In our exercise, we encountered a fraction \( \frac{3 \sqrt{2}}{4 \sqrt{3}} \). To eliminate the \( \sqrt{3} \) from the bottom, we multiply top and bottom by \( \sqrt{3} \), like this:

• Numerator becomes: \( 3 \sqrt{2} \times \sqrt{3} = 3 \sqrt{6} \)
• Denominator becomes: \( 4 \sqrt{3} \times \sqrt{3} = 4 \times 3 = 12 \)

As a result, the fraction simplifies to \( \frac{3 \sqrt{6}}{12} \). This step is crucial for simplifying the radical expression and preparing it for further simplification.

Multiplying radicals involves combining expressions under a single radical, which requires a firm grasp of square roots and properties of radicals. Here's a straightforward way to approach it: when you multiply two radicals with the same index, you multiply the numbers inside the radical symbols. Remember, \( \sqrt{a} \times \sqrt{b} = \sqrt{a \times b} \). This principle helps in reducing expressions to a simpler form.

In practice, within the given exercise, we multiply the radicals in the numerator: \( \sqrt{2} \times \sqrt{3} = \sqrt{6} \). Therefore, the numerator \( 3 \sqrt{2} \cdot \sqrt{3} \) simplifies to \( 3 \sqrt{6} \). This simplification helps in achieving the goal of the simplest radical form.

Simplifying fractions is an integral part of dealing with radical expressions. Once the radicals are rationalized and multiplied, the fraction must be simplified to its lowest terms. This ensures clarity and ease when using the expression further.

To simplify a fraction, identify and divide both the numerator and the denominator by their greatest common divisor (GCD). In our example, the expression \( \frac{3 \sqrt{6}}{12} \) can be simplified by noting that both 3 and 12 can be divided by their GCD, which is 3.

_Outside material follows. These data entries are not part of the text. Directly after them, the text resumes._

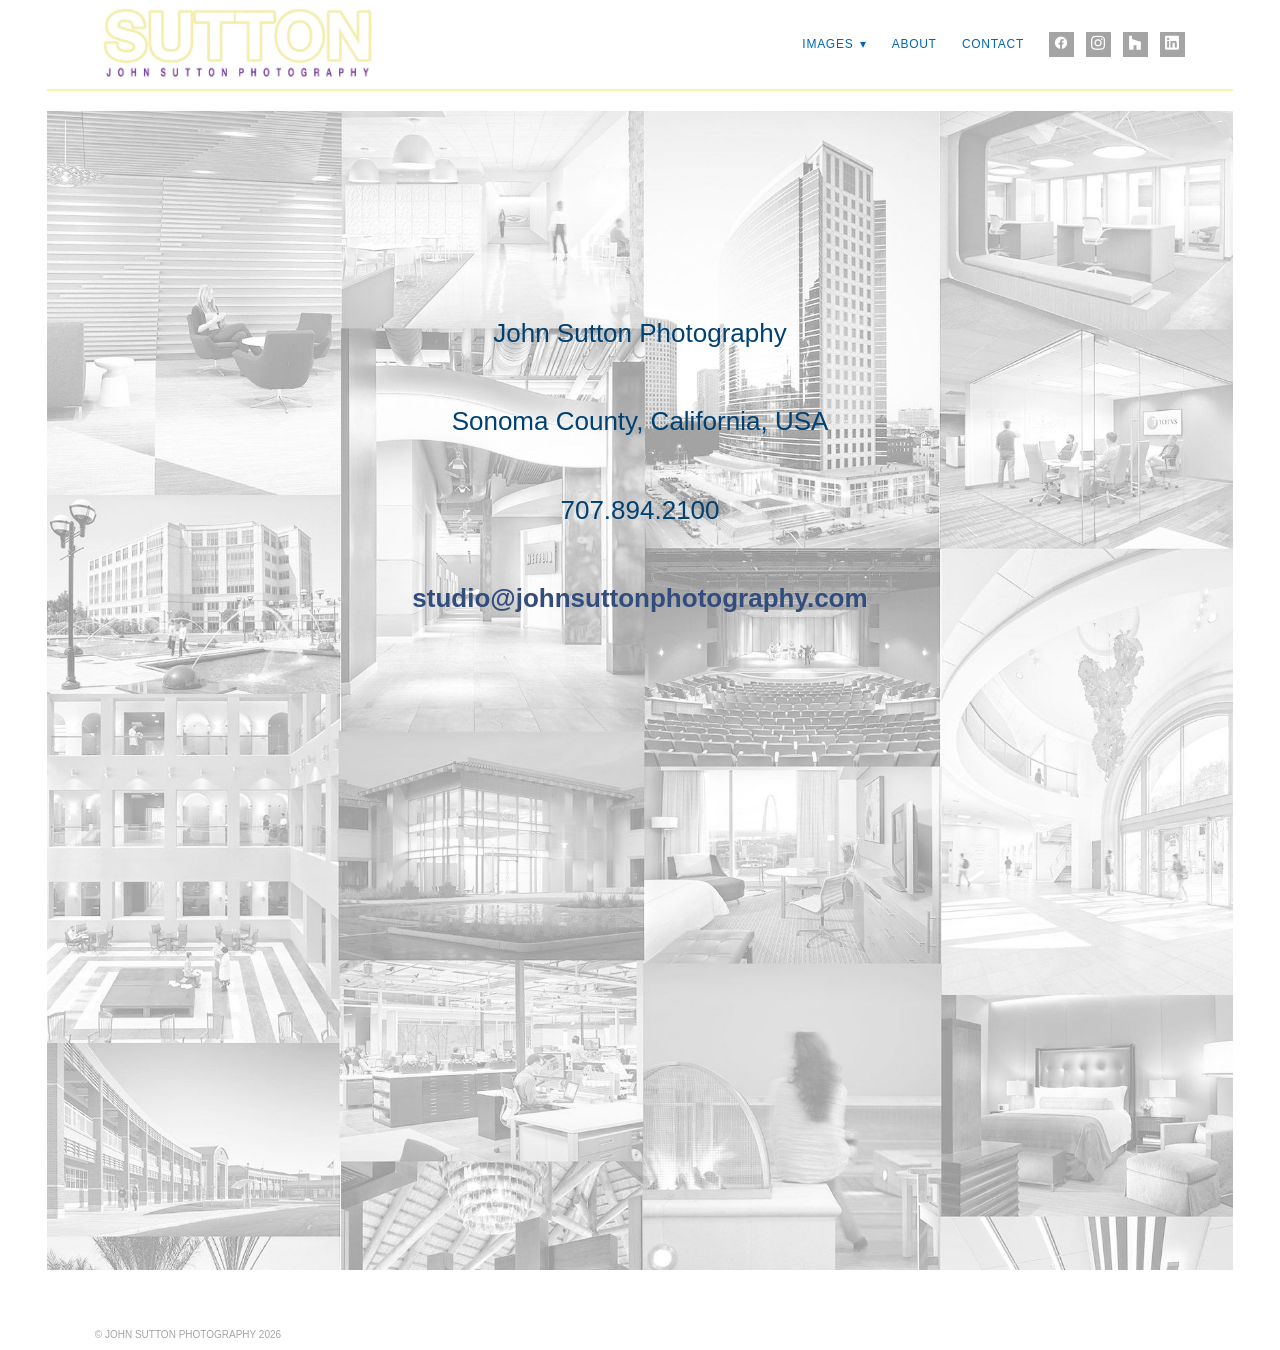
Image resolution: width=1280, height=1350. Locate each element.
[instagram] (1098, 44)
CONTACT (993, 44)
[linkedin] (1172, 44)
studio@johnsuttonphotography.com (639, 598)
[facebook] (1061, 44)
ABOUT (914, 44)
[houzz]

• Divide the numerator: \( 3 \div 3 = 1 \)
• Divide the denominator: \( 12 \div 3 = 4 \)

Thus, the simplified expression is \( \frac{\sqrt{6}}{4} \). Simplifying fractions is an essential step in achieving the cleanest and most concise form of a radical expression. This allows for easier interpretation and use of the expression in further math problems.